Here, Santos draws on the work of Ashley Whillans, an assistant professor at Harvard Business School, and Elizabeth Dunn, a professor at the University of British Columbia, who have studied how we value time versus money and how our attitudes affect our well-being. First, we have to understand a crucial difference between them: As a personal commodity, money is extremely elastic, in that you can theoretically accumulate an infinite amount of it, and your income fluctuates at different points in your life. Time, by contrast, is intrinsically inelastic: You cannot accumulate more of it, and you've never had any less of it. You get the same amount of minutes and hours in every day of your life.

By that reasoning, an hour should be much more valuable than a dollar — yet we consistently behave as if the opposite were true. For example: Would you accept a new job with a 20 percent higher salary if it meant a 25 percent longer workweek or a 50 percent longer commute? If so, you are valuing your monetary affluence over your time affluence. You are what Whillans and Dunn would call a "Morgan" — in their studies, they use the figures of "Taylor" (who values time) and "Morgan" (who values money) and ask respondents to identify with one or the other. Interestingly, people are reliably split evenly on whom they identify with. Yet the Taylors of the world report a much higher level of overall happiness in other areas of life.

In another study, Whillans and Dunn engineered an experiment in which participants were offered $40 and required to spend it on a time-saving purchase of their own devising. Some ordered takeout; some used the money on a house cleaner; some employed a neighborhood kid to finish up that lingering yard work. Later, the same participants were offered another $40, this time with the instruction that they had to spend it on a material good, like a book or an item of clothing. The test subjects were reliably happier when they spent the money to buy time — and they reported that their happiness was directly associated with that alleviation of time pressure.

As for Santos, she came up with a straightforward way of communicating the concept of time affluence to her students. After the midterm, when they arrived on the day of the "special event," Santos and her teaching assistants handed out flyers at the door of the lecture hall that read "Class is canceled. Go practice time affluence. You have one free hour." The only proviso was that they were not allowed to fill that hour with work.

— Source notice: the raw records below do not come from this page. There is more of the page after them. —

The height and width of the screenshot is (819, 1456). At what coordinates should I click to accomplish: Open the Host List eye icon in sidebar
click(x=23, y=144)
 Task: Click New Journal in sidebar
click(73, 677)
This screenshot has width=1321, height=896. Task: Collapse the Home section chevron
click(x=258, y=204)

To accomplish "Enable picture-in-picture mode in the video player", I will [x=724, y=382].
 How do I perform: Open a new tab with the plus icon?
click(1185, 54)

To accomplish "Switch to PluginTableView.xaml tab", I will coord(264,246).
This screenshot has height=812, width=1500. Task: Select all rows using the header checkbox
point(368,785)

They had to do something unexpected: Read for pleasure. Take a hike. Meet a friend for coffee. One student was so grateful for this one-hour reprieve in her overpacked schedule that, at news of this gift, she started to cry.

As I worked my way through question after intimidating question of my own Authentic Happiness Inventory, I realized that the survey itself had pulled off a sneaky trick: Like the course, the survey got me thinking about happiness in a new way. So when it asked me to choose on a spectrum from "I have sorrow in my life" to "My life is filled with joy," I had to admit that, despite some recent sorrowful events, including a death in the family, my life feels suffused with joy. When facing the survey's final question — a choice ranging from "My life is a bad one" to "My life is a wonderful one" — the very act of having taken the time to reflect on what I have to be grateful for, how happy I am, and what happiness really means left me thinking that, yeah, my life is a good one, all in all.

In the end, I scored a 3.79 out of 5. That puts me in the 80th percentile of happiness for people of my gender, age, and ZIP code. There's room for improvement, and, thanks to this course and the research it draws on, I have lots of ideas of how to go about it. (This afternoon, for example, I'm going to cancel an appointment and do something pointless for an hour.) The first lesson of Psychology and the Good Life is that happiness is something worth working at. The final lesson is that the class never truly ends. But for now, as scores go, I'm pretty happy with it.